The Snow Geese and Sandhill Cranes had disappeared from the South Crane Pool where they had staged for over an hour after sunrise. (See our previous post for details.) As feeling returned to our frozen limbs, we entered the “North Loop” of Bosque del Apache National Wildlife Refuge. (See Additional Information.) The drive winds through the refuge passing ponds, canals, woods, fields and a myriad of other habitats. A glance in any direction provides spectacular views of open expanses, mountains and wildlife. I saw birds which were new for me, familiar birds in unfamiliar settings, new mammals, different flora and shared it all with my son. Turns out, he’s a veritable “nature whisperer”, finding animals long before I spotted them.

Shortly after noon, we motored north of the refuge a couple of miles to the bustling metropolis of San Antonio, New Mexico.
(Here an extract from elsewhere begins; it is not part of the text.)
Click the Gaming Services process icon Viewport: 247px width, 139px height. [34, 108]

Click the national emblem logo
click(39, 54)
Chile peppers are an institution in New Mexico. Individual growers compete annually for bragging rights as to who has the best peppers in a given year. In most restaurants throughout the state, the only question your server has is: “Red or Green Sauce?”. We dined at The Owl Bar and Cafe. Great burger (yes, with chiles), great service. (See Additional Information.)
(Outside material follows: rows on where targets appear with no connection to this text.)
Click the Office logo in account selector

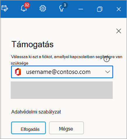(18, 72)
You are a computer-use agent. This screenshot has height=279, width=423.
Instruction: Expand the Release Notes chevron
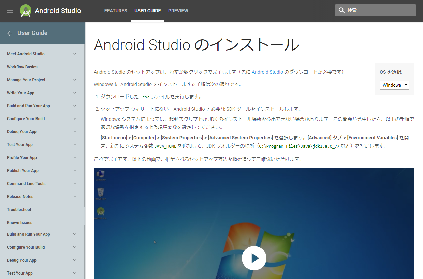(x=75, y=197)
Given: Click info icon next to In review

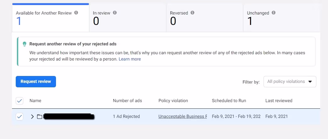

Fortified, we returned to the refuge and began a tour of the south loop. Lots to see but it was getting late and we wanted to try to catch geese and cranes settling in for the night. We found one pond already filled with Snow Geese and back at the South Crane Pool at sunset, a few Sandhill Cranes and ducks had plenty of space to stretch. Where the majority of cranes spent each night is a mystery.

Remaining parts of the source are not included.